Because invoices are dated, commercial documents that show real dealings in the course of trade. Photos can prove appearance but often cannot prove timing. In a three-year Relevant Period test, timing is everything. -
Can a single sale save a trade mark from removal?
Yes, a single bona fide use can be sufficient in principle, but the evidence must be highly convincing. The fewer acts relied on, the stronger the proof must be. The practical approach is to preserve multiple dated records rather than gamble on one. -
What kind of website evidence usually helps prove use in Australia?
Evidence that the website was directed to Australians, such as Australian currency pricing, shipping to Australia, Australian customer orders, Australian-targeted ads, Australia-specific landing pages, or a clear Australian purchasing pathway with dated records.
Appendix: Reference for Comparable Case Judgments and Practical Guidelines
1. Practical Positioning of This Case
Case Subtype: Trade Mark Non-Use Removal Proceeding (Part 9 Register Integrity Dispute)
Judgment Nature Definition: Final administrative decision by a Delegate of the Registrar of Trade Marks (partially allowing the non-use removal application and ordering partial removal)
2. Self-examination of Core Statutory Elements
[Execution Instruction]: Based on the case type, display the corresponding core legal test standards one by one. These are for reference only; outcomes depend on the specific facts and evidence, and the risk profile tends to vary with evidentiary quality and category breadth.
⑨ Civil Litigation and Dispute Resolution
Core Test: Has the Limitation Period expired? Does the Court have Jurisdiction over the matter?
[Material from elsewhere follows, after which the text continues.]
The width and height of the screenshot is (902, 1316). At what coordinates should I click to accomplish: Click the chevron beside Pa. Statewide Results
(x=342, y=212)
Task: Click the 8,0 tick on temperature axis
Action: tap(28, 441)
Has the duty of Discovery/Disclosure of evidence been satisfied?
Step-by-step application to trade mark non-use disputes, with rigorous detail:
1) Threshold timing and statutory gateway
- Identify the filing date of the challenged registration.
- Confirm when a non-use application may be filed, including transitional issues for registrations filed before statutory amendments.
- Identify the non-use ground being relied upon, typically section 92(4)(b), and calculate the Relevant Period: three continuous years ending one month before the non-use application filing date.
Risk note: Miscalculating the Relevant Period tends to create a relatively high risk of running evidence that is legally irrelevant, even if commercially compelling.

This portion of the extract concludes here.